This is part II of my discussion of Barboza v. D'Agata, a summary order issued on January 18, which grants qualified immunity to two police officers who arrested plaintiff for aggravated harassment after he send in a traffic ticket payment form to a Sullivan County municipality. He wrote on the form "Fuck your shitty town bitches." As I wrote here, the Court of Appeals finds the police officers are entitled qualified immunity because it was not clearly-established at the time that plaintiff's language did not support an arrest for aggravated harassment.
This blog entry discusses the reasoning leading up to the qualified immunity holding. If you handle Section 1983 cases, qualified immunity is a part of your life. It says that even if the police or some other governmental actor violated the plaintiff's rights, the defendant is immune from suit in certain circumstances.
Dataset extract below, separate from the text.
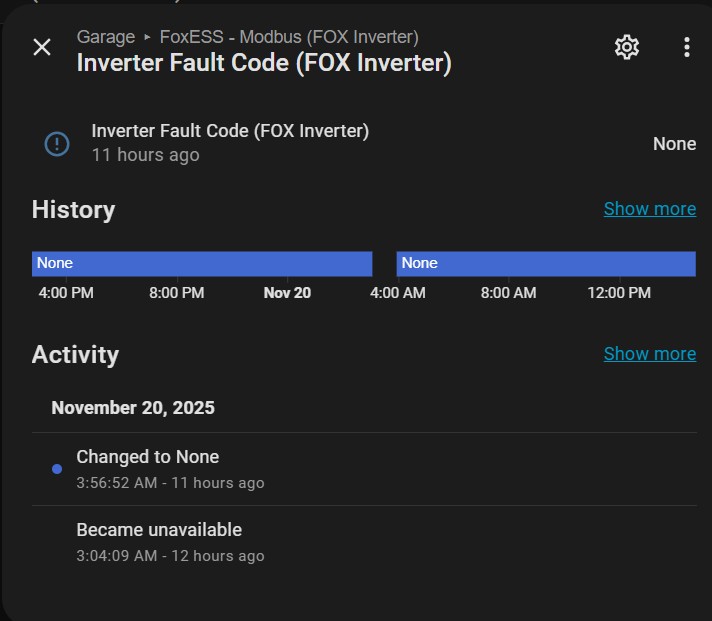Click first None history bar segment
Viewport: 712px width, 621px height.
point(202,263)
Qualified immunity provides a cushion for governmental officials to avoid suit depending on the circumstances.
The Supreme Court has always framed the qualified immunity inquiry this way: officers are immune from suit unless they violated the plaintiff's constitutional rights and those rights were clearly established at the time of the violation. We know when rights are clearly established by looking at the case law in place at the time of the incident. You don't need a case on "all fours," but preexisting case law must be close enough that the government defendants were on notice that they were violating the plaintiff's rights. Despite the two-step test used by the Supreme Court (a process that continues to this day in the several qualified immunity rulings issued by the Court each year), the Second Circuit has often applied a third step, asking if the defendant's actions were objectively reasonable. This means that even if the officers violated a clearly established right, if they acted in an objectively reasonable manner, or in objective good faith, they cannot be sued.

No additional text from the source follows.